One nuance worth noting: in a six-week trial, participants eating UV-irradiated mushrooms containing 684 IU of vitamin D2 per serving saw their D2 levels rise, but their D3 levels dipped slightly. The net effect on total vitamin D status was a small decrease. This suggests that for people relying heavily on mushroom-sourced D2, combining it with other vitamin D3 sources (sunlight, fatty fish, fortified foods) is a reasonable strategy.
How to Boost Vitamin D Before You Cook
You can dramatically increase the vitamin D content of ordinary store-bought mushrooms at home by placing them in direct sunlight before cooking. The ergosterol in their tissue remains active even after harvesting, so UV light still triggers the conversion to vitamin D2. Place sliced mushrooms gill-side up in direct midday sun for 15 to 60 minutes. Slicing increases the surface area exposed to UV, which speeds up the process. Even on a partly cloudy day, this can raise vitamin D levels from near zero to several hundred IU per serving.

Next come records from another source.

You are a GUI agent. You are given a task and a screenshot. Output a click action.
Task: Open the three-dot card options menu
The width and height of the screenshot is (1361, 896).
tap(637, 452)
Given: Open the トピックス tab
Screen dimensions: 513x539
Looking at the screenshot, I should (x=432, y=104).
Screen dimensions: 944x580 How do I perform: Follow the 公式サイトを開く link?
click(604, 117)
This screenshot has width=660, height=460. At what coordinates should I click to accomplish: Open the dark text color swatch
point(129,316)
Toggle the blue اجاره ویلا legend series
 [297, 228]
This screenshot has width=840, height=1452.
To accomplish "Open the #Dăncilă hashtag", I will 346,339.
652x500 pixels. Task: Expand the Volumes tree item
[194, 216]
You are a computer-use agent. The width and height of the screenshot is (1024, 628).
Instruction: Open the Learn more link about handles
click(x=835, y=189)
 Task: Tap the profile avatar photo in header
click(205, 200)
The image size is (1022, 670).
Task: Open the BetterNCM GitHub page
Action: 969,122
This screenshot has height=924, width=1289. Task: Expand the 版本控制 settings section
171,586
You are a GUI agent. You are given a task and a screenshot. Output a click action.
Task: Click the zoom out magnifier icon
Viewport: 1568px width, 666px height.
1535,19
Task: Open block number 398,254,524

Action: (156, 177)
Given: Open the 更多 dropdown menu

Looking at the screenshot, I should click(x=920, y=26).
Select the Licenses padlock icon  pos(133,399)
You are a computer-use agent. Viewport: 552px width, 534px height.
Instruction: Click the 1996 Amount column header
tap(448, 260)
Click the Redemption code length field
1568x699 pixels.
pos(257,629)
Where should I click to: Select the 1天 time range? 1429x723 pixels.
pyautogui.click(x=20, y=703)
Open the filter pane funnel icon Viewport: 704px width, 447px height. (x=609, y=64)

Keep in mind that once you’ve boosted the vitamin D through sun exposure, you should cook or eat the mushrooms relatively soon. Refrigerated UV-irradiated mushrooms can lose up to 50% of their vitamin D2 within seven days of storage. One study found that whole button mushrooms dropped from 14.8 to 6.2 micrograms per gram of dry weight over a single week in the fridge. Sliced mushrooms fared slightly better in another study, dropping from 11.9 to 9.1 micrograms per gram over three days and then stabilizing. Dried mushrooms retain vitamin D much longer, making them a practical way to preserve the benefit.
Practical Takeaways for Getting Vitamin D From Mushrooms
- Standard grocery mushrooms (white button, cremini, portobello grown indoors) contain almost no vitamin D, cooked or raw.
- UV-treated commercial mushrooms can provide a meaningful portion of your daily vitamin D. Look for the label.
- Wild mushrooms like chanterelles, morels, and porcini are naturally rich in vitamin D2, with some varieties providing well over a day’s worth per serving.
- Sun-exposing sliced mushrooms at home for 15 to 60 minutes before cooking is a simple, effective way to increase their vitamin D content from nearly zero to a useful amount.
- Cooking does not significantly reduce vitamin D levels and may improve how well your body can access the nutrient.